Certains verront à Campos, , une communauté hippie, d'autres une secte, lui, le narrateur, aidé par les écrits d'un des habitants du village, voit l'eldorado perdu, un monde utopique à portée de main.
On est séduit bien sûr par l'écriture, mais également l'exotisme, les personnages très attachants, j'ai bien aimé.
[...] Laisse-toi entraîner dans un autre monde, devine-le à la manière de la cigale, par les pores de ta peau, pas seulement avec les chambres noires de tes yeux, mais avec tout ton corps. Respire-le, bois-le. Si tu crois savoir quelque chose, oublie-le.
C'est ainsi que Jadi m'a parlé, le premier soir, avant la fête. Il m'a dit encore, et c'étaient ses derniers mots :
Pendant longtemps, les hommes de mon peuple ont cru que la terre était un plateau entouré d'un grand fleuve qui coulait dans les deux sens, où les âmes tombaient après la mort. Ils ont cru que les montagnes étaient creuses et contenaient l'eau des sources. Ils disaient que les étoiles étaient des esprits, que le soleil naissait chaque matin et mourait chaque soir. Ils ont appris à lire le temps, ils ont fait des noeuds sur les cordes pour prévoir les éclipses de la lune.

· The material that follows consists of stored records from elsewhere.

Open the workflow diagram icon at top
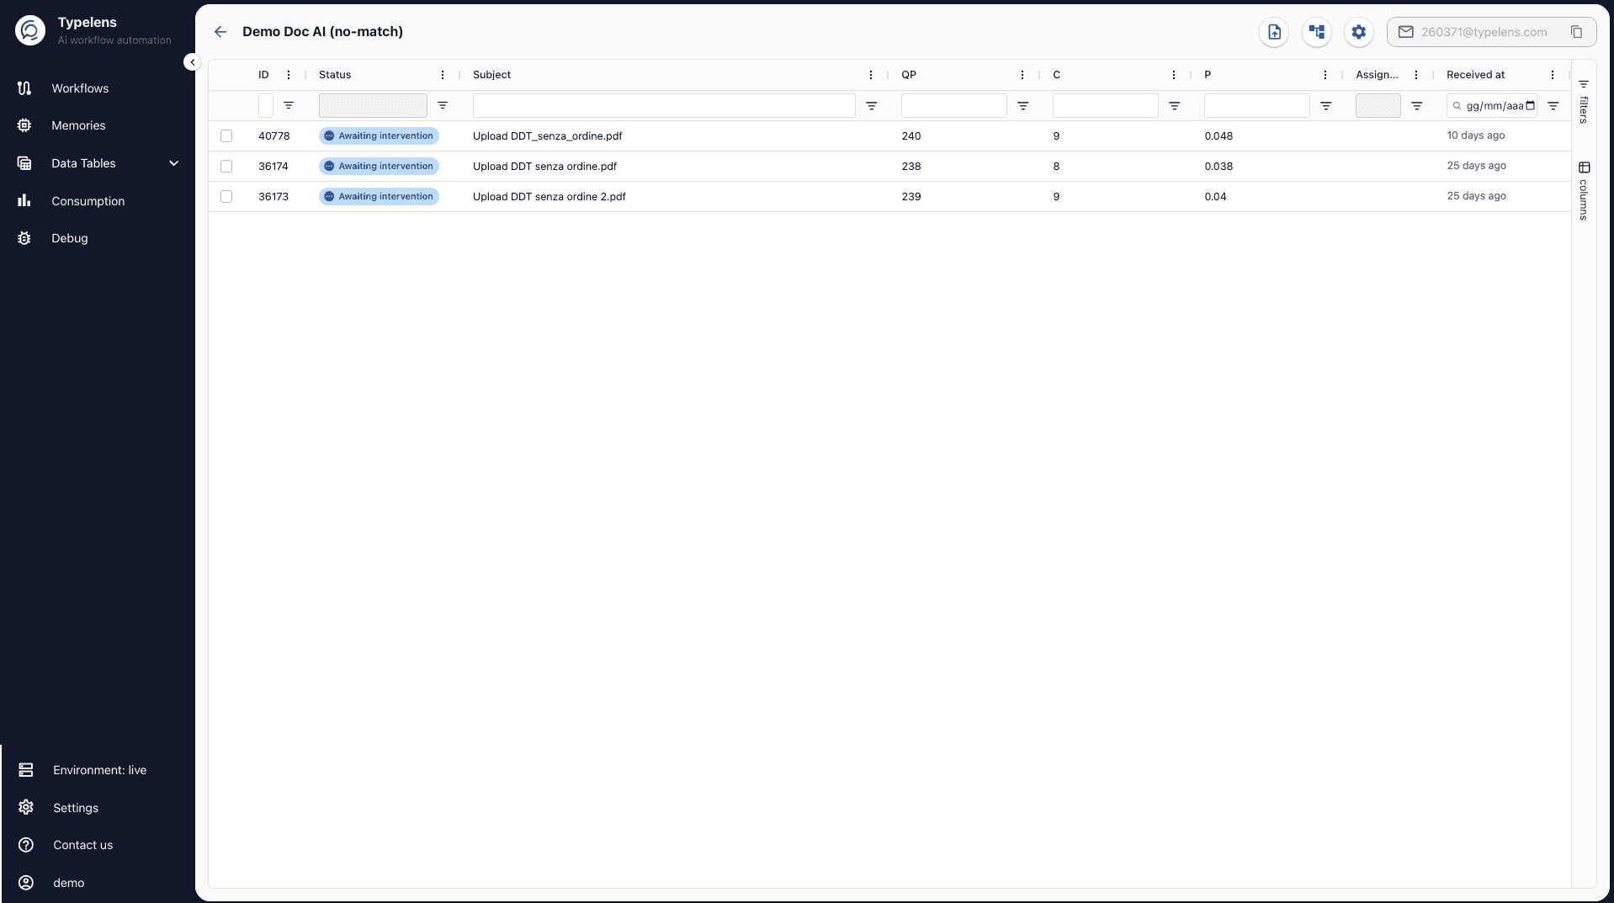Viewport: 1614px width, 903px height. point(1317,32)
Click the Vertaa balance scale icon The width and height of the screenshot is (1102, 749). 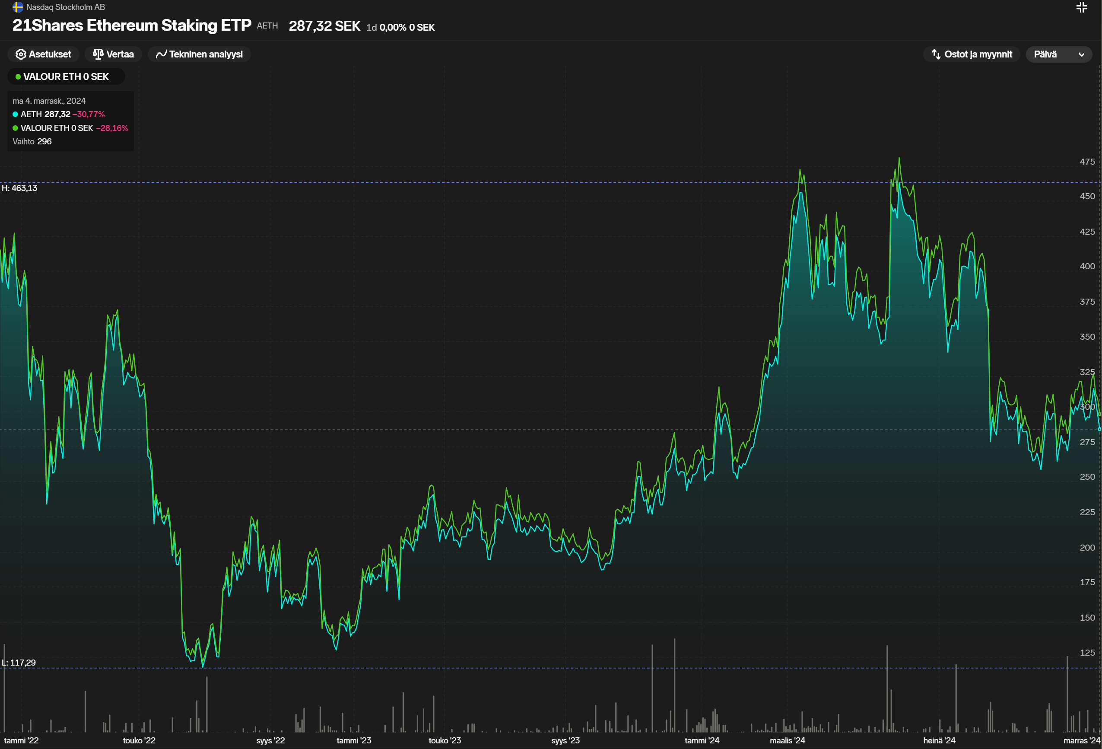[98, 55]
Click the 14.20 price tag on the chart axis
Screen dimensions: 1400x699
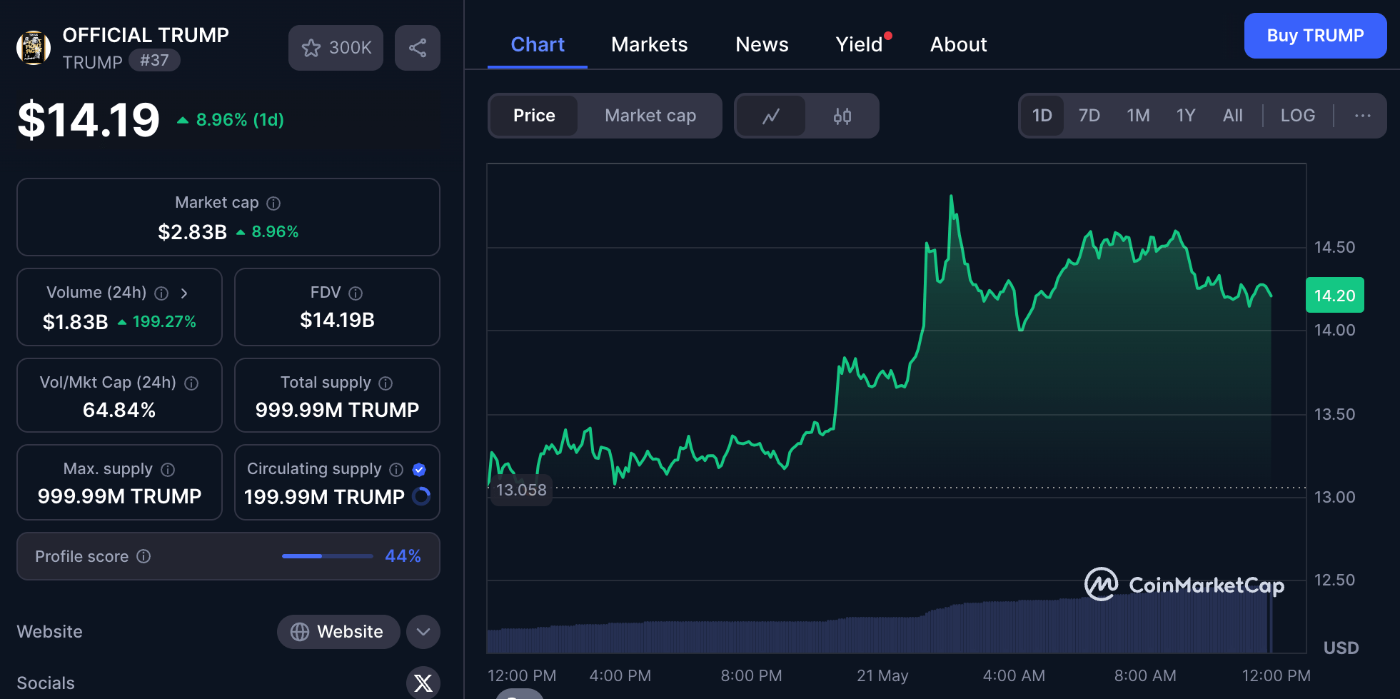pos(1334,294)
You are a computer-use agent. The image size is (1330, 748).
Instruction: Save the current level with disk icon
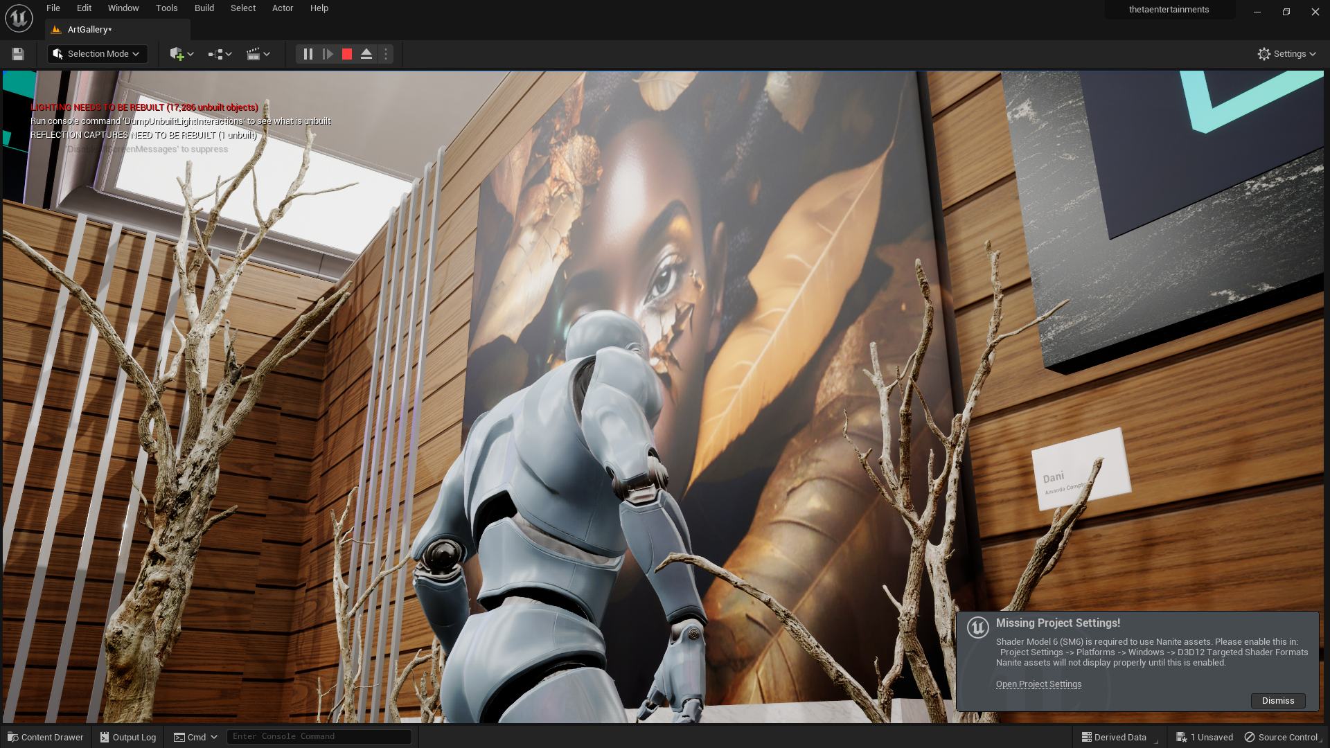pyautogui.click(x=18, y=54)
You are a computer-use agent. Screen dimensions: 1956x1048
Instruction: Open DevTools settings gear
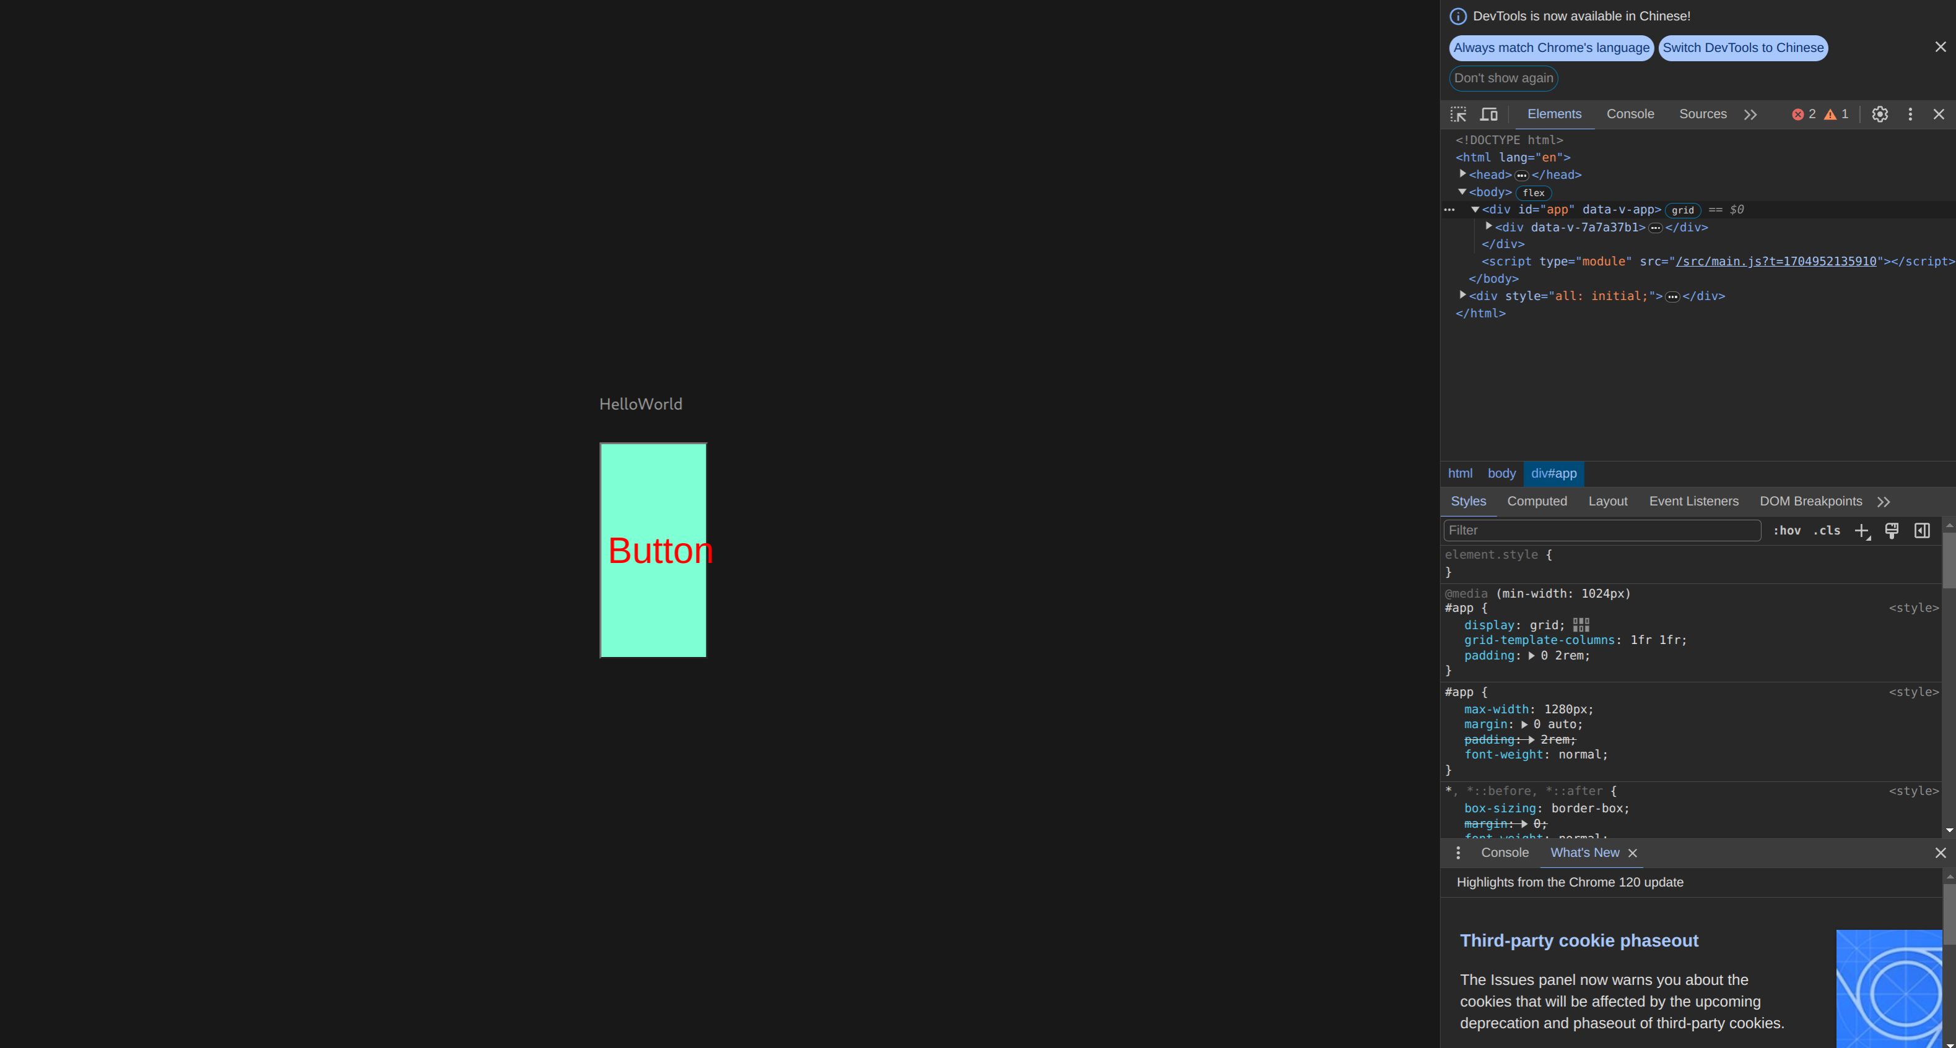pyautogui.click(x=1879, y=115)
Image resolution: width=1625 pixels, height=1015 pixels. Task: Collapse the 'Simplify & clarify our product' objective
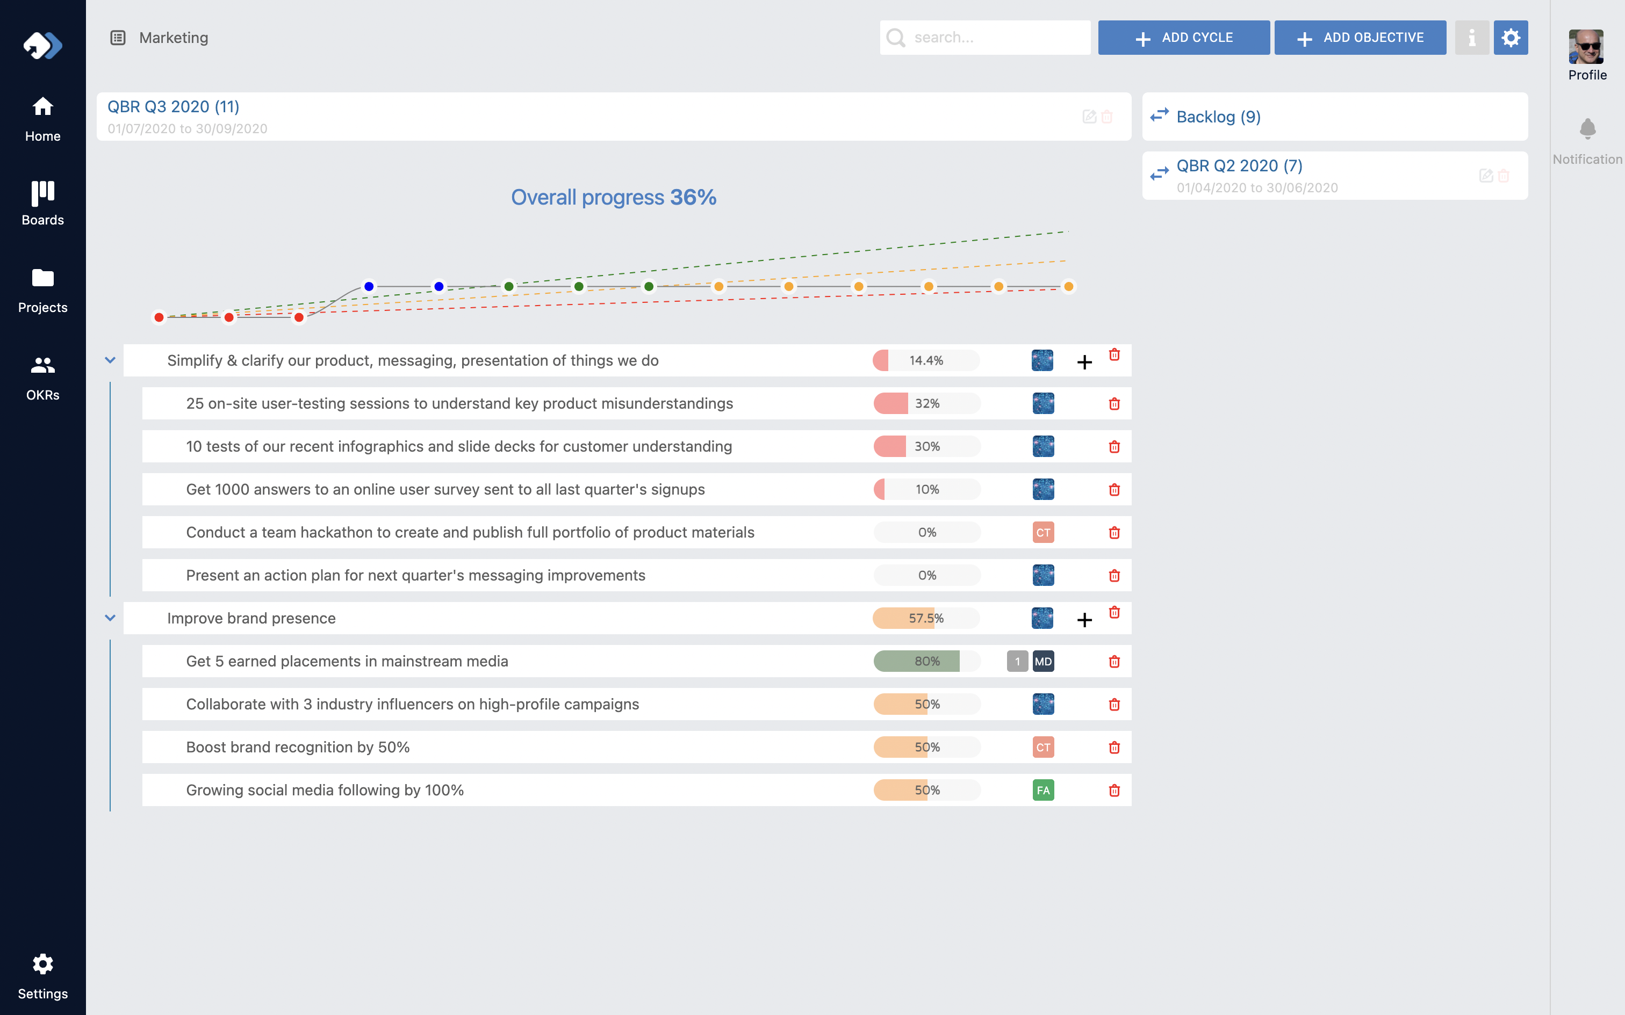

Nous sommes tous les enfants de ces hommes. Un jour, nous comprendrons des choses dont nous ignorons aujourd'hui même la possibilité. Nous vivrons de nouvelles lois, nous inventerons de nouvelles sciences. Des mondes sans gravitation, des particules sans nom, une molécule vivant sans hydrogène ni oxygène, une matière sans carbone. Une vibration qui ne sera pas la lumière, une dimension qui ne sera ni le temps ni l'espace. Tout cela viendra simplement par le rayon de la conscience, plus mince qu'un fil d'araignée, plus léger qu'une aile de papillon. Nous le pourrons, ou bien nous mourrons. Pour cela je t'ai dit, je l'ai dit à chacun de vous, regardez le ciel et perdez-vous dans l'espace, pour cette nuit. [...]
[...] Et là, ce matin, elle avait compris qu'ils n'étaient que des rêveurs immatures et naïfs, des proscrits, qui avaient essayé de vivre autrement. Ils étaient une tribu perdue. Aujourd'hui les puissants de la Vallée les chassaient pour faire main basse sur leur terrain, les effacer, les oublier, pour que tout dans la vallée rentre dans l'ordre. [...]
Ourania de J.M.G. Le Clézio (publié en 2006)
Ce rêve un peu fou d'un monde meilleur où " les gens des villages de la montagne disent qu'ils existent, que leur langue et leur histoire ne sont pas éteintes, qu'ils ont une voix au chapitre dans le livre général de la patrie ", nous pousse à espérer, car l'échec nest qu'apparent : "ils" sont repartis transformés.